Nuestras prácticas no son neutrales, por eso tienen que ser reflexionadas políticamente. Como maestros y como profesores tenemos que revisar desde qué concepciones trabajamos en el aula. ¿Seguimos tomando el 12 de octubre reproduciendo el discurso dominante del “descubrimiento” o lo trabajamos como el último día de libertad de los pueblos originarios de América?. ¿Seguiremos hablando de la “conquista del desierto” o le pondremos el nombre de Genocidio a esa etapa nefasta de lo que debía haber sido de constitución de una Nación a partir del reconocimiento de la diversidad y de los verdaderos dueños de estas tierras?.

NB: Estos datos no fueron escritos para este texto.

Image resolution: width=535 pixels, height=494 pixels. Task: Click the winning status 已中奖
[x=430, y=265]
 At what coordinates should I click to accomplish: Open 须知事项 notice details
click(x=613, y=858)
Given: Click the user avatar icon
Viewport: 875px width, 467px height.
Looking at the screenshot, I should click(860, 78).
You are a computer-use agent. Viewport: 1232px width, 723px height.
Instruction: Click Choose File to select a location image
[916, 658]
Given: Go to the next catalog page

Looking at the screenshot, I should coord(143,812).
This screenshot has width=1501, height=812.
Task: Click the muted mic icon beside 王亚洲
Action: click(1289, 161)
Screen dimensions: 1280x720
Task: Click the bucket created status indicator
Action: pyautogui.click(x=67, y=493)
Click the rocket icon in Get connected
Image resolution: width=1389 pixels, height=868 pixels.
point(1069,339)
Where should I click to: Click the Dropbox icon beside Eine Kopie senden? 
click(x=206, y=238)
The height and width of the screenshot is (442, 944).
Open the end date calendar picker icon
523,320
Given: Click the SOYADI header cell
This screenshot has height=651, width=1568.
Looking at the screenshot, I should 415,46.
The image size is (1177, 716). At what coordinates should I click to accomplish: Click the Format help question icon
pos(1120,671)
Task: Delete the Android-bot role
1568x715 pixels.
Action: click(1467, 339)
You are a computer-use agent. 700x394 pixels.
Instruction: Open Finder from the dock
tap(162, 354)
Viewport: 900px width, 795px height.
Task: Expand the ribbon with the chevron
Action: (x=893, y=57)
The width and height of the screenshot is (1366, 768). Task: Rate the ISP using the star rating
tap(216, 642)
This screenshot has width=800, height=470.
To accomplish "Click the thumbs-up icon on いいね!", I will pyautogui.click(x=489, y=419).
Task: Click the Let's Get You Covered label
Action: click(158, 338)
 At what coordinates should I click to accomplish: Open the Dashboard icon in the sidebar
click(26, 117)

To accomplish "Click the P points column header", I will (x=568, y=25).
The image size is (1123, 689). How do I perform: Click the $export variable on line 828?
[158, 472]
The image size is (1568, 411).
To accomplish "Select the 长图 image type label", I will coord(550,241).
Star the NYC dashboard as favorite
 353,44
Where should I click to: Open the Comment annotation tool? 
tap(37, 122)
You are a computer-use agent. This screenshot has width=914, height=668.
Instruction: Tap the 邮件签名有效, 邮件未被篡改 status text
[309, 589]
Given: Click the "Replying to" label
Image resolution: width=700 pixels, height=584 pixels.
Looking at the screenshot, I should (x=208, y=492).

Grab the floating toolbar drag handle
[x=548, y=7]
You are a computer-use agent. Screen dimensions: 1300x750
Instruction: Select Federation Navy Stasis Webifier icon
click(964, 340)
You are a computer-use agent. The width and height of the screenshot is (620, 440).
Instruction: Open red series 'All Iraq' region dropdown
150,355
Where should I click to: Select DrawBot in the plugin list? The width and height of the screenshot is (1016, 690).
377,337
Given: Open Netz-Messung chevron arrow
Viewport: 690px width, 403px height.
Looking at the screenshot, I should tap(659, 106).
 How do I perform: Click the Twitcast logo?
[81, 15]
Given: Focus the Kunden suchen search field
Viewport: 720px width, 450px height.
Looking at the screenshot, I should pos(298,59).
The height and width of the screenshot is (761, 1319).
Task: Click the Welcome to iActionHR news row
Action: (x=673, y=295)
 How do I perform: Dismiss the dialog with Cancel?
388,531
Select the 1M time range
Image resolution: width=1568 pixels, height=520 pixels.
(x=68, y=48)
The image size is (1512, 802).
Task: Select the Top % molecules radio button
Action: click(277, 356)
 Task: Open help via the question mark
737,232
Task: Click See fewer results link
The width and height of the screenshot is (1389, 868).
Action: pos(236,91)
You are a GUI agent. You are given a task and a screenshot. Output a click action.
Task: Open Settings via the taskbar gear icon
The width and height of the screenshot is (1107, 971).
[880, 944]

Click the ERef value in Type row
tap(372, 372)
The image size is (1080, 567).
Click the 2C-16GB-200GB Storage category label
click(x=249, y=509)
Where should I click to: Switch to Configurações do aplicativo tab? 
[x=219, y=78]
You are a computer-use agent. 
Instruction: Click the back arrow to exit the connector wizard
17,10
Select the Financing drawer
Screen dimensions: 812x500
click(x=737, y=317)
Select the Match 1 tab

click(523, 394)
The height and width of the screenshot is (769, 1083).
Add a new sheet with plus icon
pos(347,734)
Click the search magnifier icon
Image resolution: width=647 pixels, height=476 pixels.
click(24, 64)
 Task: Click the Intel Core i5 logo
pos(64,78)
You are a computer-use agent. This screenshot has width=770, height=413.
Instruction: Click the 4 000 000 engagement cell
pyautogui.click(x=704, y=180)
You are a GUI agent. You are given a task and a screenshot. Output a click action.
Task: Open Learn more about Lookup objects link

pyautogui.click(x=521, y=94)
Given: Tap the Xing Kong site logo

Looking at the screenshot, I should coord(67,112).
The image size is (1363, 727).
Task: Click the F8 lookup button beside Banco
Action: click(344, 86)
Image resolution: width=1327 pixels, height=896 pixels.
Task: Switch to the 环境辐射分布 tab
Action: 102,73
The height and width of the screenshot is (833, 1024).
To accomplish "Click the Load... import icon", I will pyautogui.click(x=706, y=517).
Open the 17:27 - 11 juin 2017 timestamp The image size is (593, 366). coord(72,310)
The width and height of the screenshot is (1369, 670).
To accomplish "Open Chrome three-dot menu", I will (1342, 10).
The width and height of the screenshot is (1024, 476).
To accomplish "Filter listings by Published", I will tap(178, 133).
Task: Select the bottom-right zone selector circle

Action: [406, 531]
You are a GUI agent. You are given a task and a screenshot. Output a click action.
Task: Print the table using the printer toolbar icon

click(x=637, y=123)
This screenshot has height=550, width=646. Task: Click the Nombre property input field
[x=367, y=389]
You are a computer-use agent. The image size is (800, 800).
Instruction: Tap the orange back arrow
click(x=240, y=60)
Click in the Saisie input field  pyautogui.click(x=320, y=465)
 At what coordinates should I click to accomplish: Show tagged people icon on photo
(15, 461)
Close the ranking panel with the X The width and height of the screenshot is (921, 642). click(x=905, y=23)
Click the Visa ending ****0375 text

Este año hemos estado recordando los treinta años del último genocidio que hemos tenido como Nación, y es importante que vayamos marcando los genocidios que lo antecedieron y cómo esos genocidios estuvieron relacionados con una matriz cultural e ideológica de dominación y de subordinación de gran parte de los pueblos de América. Hablar de los pueblos originarios en las escuelas de manera folclórica o pensarlos en el pasado -“eran”, “tenían”, “hacían”- es algo que tenemos que interpelar. Necesitamos conocer cómo eran, qué conocían, qué sabían, pero en experiencias pedagógicas articuladas con el abordaje de qué conocen, qué piensan, qué producen, cómo se organizan hoy. No podemos mirar las historias de los pueblos sin tomar lo que está sucediendo en América. Lo que pasa en Bolivia con Evo Morales, por ejemplo, se nutre de una lucha de más de 500 años. Esos pueblos ya hace mucho que empezaron a pensar y a organizarse para asumir como propia su historia, su memoria, su patrimonio y sus recursos naturales. Cuando pelearon por el agua y por el gas, no lo estaban haciendo desde una mirada individual, ni desde una cultura consumista que sólo piensa en el placer inmediato: estaban pensando y accionando a partir de un fuerte compromiso del hombre con su mundo; una relación con la Tierra y con sus semejantes encarada de manera diferente, más colectiva, más comunitaria.
Estas concepciones interpelan fuertemente las tradiciones de la escuela. Por eso los docentes tenemos que aprender no sólo la historia de los pueblos originarios, sino también su cosmovisión y asumir que son portadores de conocimiento. Ellos conservan la semilla primigenia de los conocimientos de todos los pueblos. Si aceptamos que estuvieron aquí desde hace más de 40.000 años, significa que tenemos mucho para mirar, para aprender, para pensar. Un país que no puede integrar las diferentes historias, visiones y culturas que lo integran no puede pensarse como un colectivo, como un proyecto común. En este sentido, tenemos como pueblo una deuda. La iremos saldando en la medida que caminemos articulando luchas. Y en la escuela, la iremos superando en la medida que en nuestras prácticas pedagógicas se exprese la historia, la memoria y la cultura de todos los pueblos. De los pueblos de América y de los de todo el mundo. Porque para poder pensar en humanidad, tenemos que humanizarnos, y para poder humanizarnos tenemos que conocer desde dónde partimos.